Data extracted from a collection
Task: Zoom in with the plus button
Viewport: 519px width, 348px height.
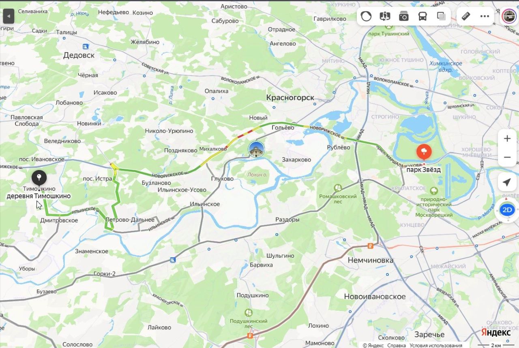Action: click(507, 139)
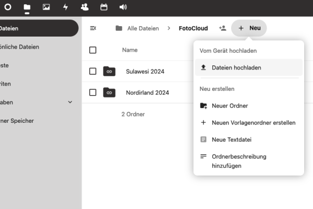The height and width of the screenshot is (209, 313).
Task: Open the Calendar app icon
Action: (x=104, y=7)
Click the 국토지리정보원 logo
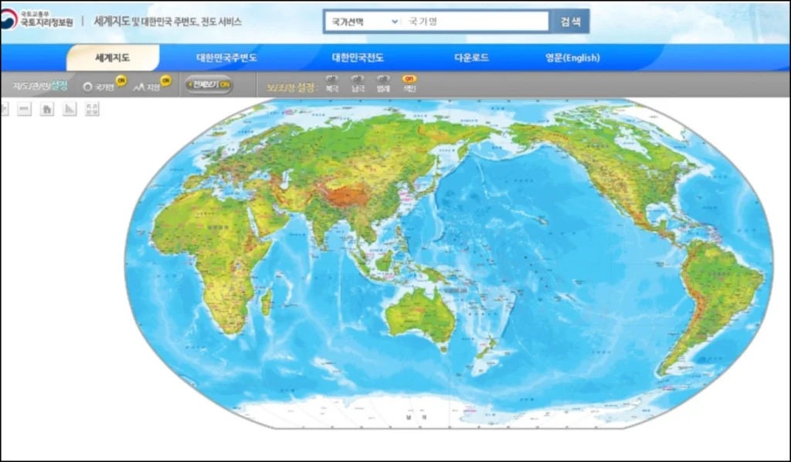 [37, 20]
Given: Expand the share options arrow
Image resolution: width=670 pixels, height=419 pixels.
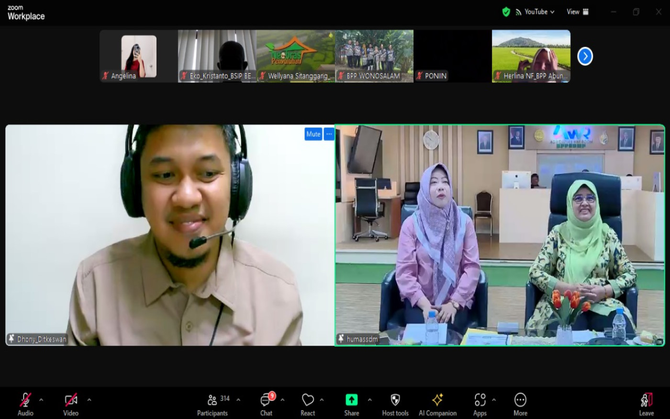Looking at the screenshot, I should (x=369, y=400).
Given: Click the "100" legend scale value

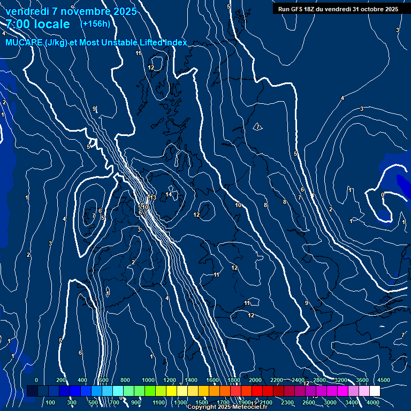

* Exercise details: Copy the final portion of the records: every line from the one containing "Click the 국토지리정보원 logo" through the last, word for word, without pictures.

* Answer space:
Click the 국토지리정보원 logo
 [37, 20]
Given: Expand the share options arrow
Image resolution: width=670 pixels, height=419 pixels.
Looking at the screenshot, I should (x=369, y=400).
Given: Click the "100" legend scale value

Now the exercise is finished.